Finding frequent itemsets is the most challenging part.

## Finding Frequent Itemset

### A-Priori Algorithm

- Read baskets and count the # of occurrences of each item.
- Find frequent items that appear \(\ge s\) times.
- Read baskets again and keep track of only those pairs where both elements are frequent.

### PCY Algorithm

In pass 1 of A-Priori, most memory is idle. We can use this to reduce memory required in pass 2.

- In addition to item counts, maintain a hash table with as many buckets as fit in memory.
- Keep a count for each bucket into which pairs of items are hashed.
- For a bucket with total count \(\le s\), none of its pairs can be frequent.

A-Priori, PCY, etc. take \(k\) passes to find frequent itemsets of size \(k\).

We can use 2 or fewer passes for all sizes, but may **miss** some frequent itemsets

### Random Sampling

- Take a random sample of the baskets and run typical algorithm.
- Verify the candidate pairs are truly frequent in the entire data set by a second pass.
- We can use smaller threshold to catch more truly frequent itemsets.

### Son Algorithm

An itemset cannot be frequent in the entire set of baskets unless it is frequent in at least one subset.

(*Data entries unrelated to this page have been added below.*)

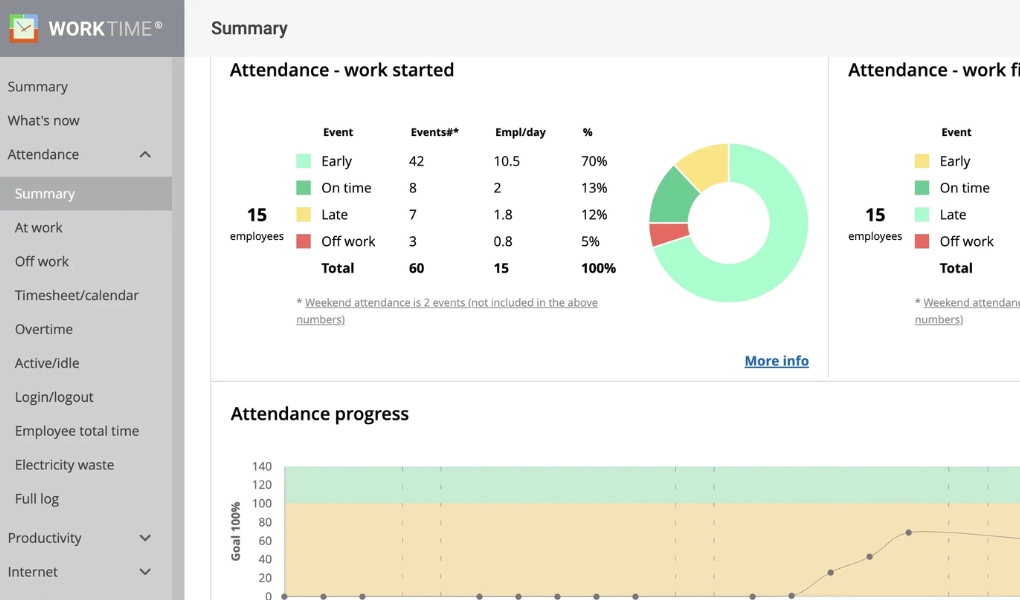Screen dimensions: 1020x600
Task: Click the red Off work donut segment
Action: point(668,234)
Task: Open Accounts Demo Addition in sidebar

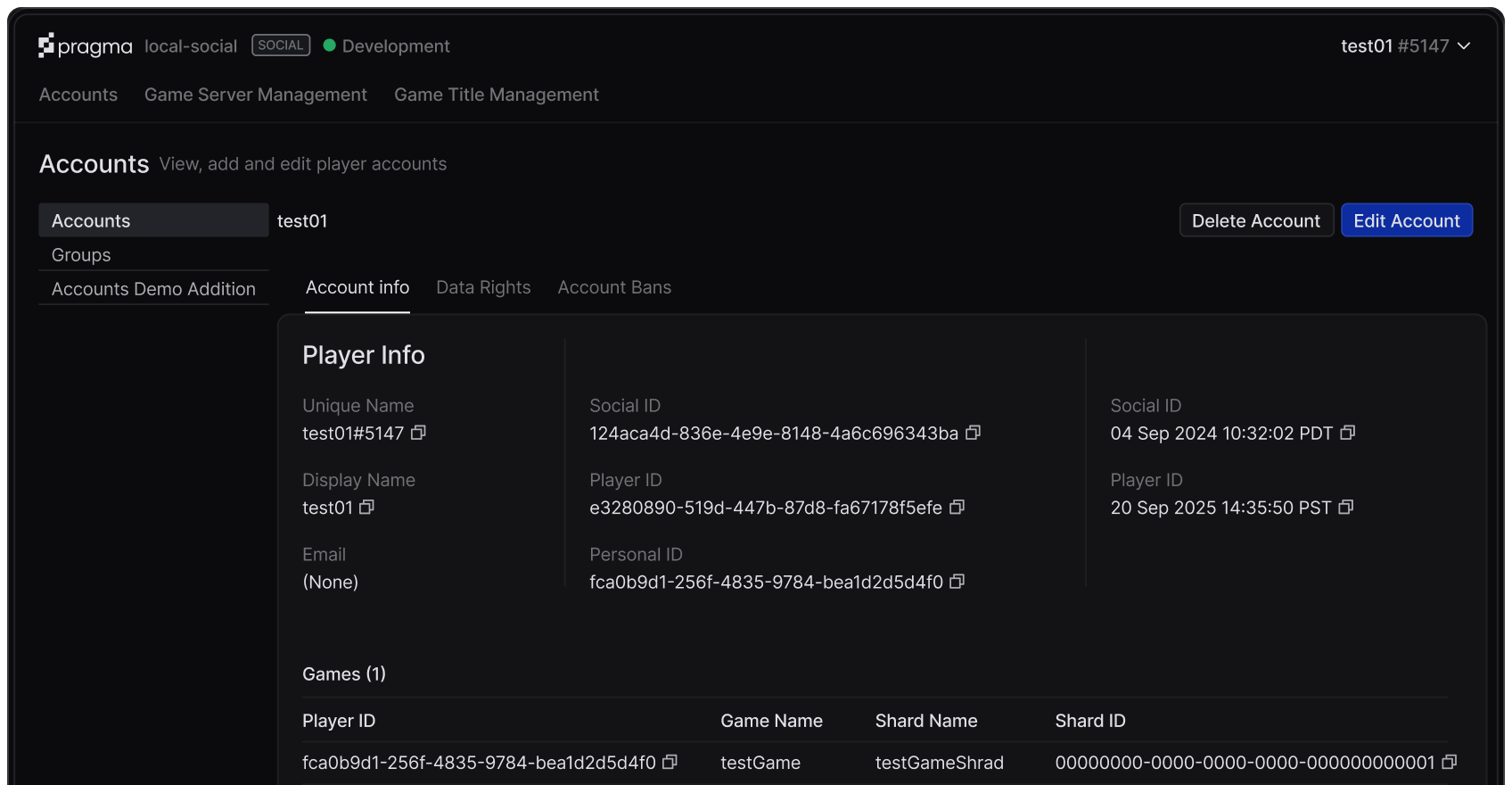Action: pyautogui.click(x=153, y=289)
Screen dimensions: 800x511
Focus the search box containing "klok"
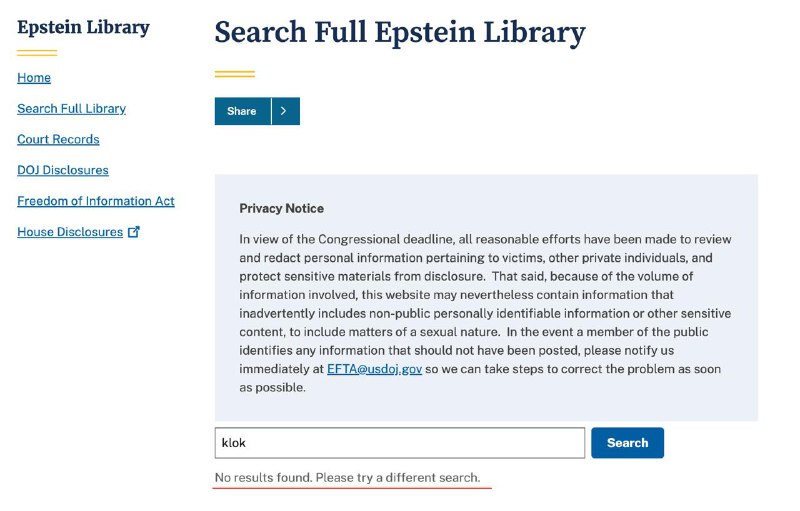pos(399,443)
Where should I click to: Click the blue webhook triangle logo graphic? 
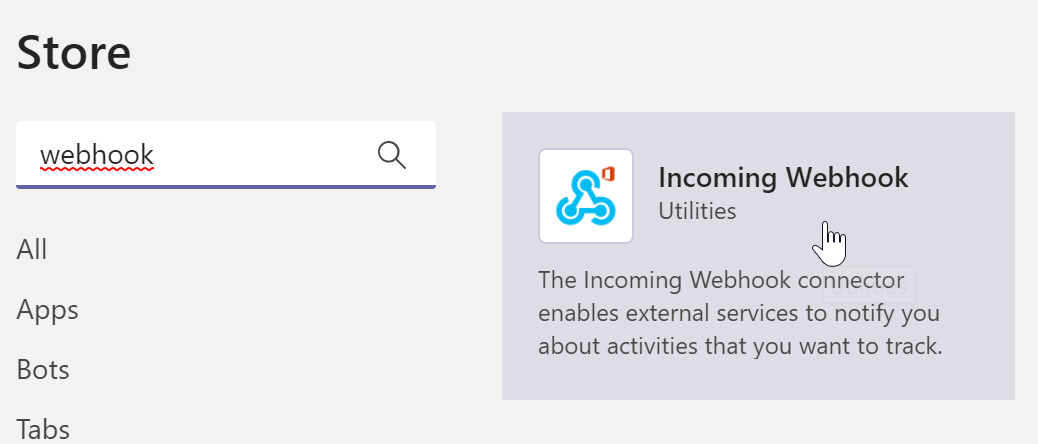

- Repeatedly read small subsets of the baskets into main memory and run an in-memory algorithm to find all frequent itemsets.
- Count all the candidate itemset and determine which are frequent in the entire set.

### Toivonen's Algorithm

- Start with a random sample, but lower the threshold slightly for the sample.
- Find frequent itemsets in the sample.
- Add
**negative border**to the these itemsets. An itemset is in the negative border if it is not frequent but all its immediate subsets are. Immediate subset = delete exactly one element. - If no itemset from the negative border turns out to be frequent, then we found all the frequent itemsets. If we find one, we must start over with another sample.

# Finding Similar Items

Given high dimensional data points \(x_1, x_2, \dots\) and some distance function \(d(x_1, x_2)\), our goal is to find all pairs of data points \((x_i, x_j)\) that satisfy \(d(x_1, x_2) \le s\).

## Shingling

Convert a document into a set representation.

A **k-shingle** for a document is a sequence of k tokens that appears in the doc.

Then we can transfer sets to a shingles-documents Boolean matrix. The element in row \(e\) and column \(s\) is 1 iff document \(s\) contains shingle \(e\).

Suppose document \(D_1\) is represented by a set of its k-shingles \(C_1 = S(D_1)\), then a natural similarity measure is the **Jaccard similarity:** \(\text{sim}(D_1, D_2) = |C_1 \cap C_2| / |C_1 \cup C_2|\).

**Jaccard distance:** \(d(C_1, C_2) = 1 - \text{sim}(D_1, D_2)\)

## Min-Hashing

Convert large sets to short signatures, while preserving similarity.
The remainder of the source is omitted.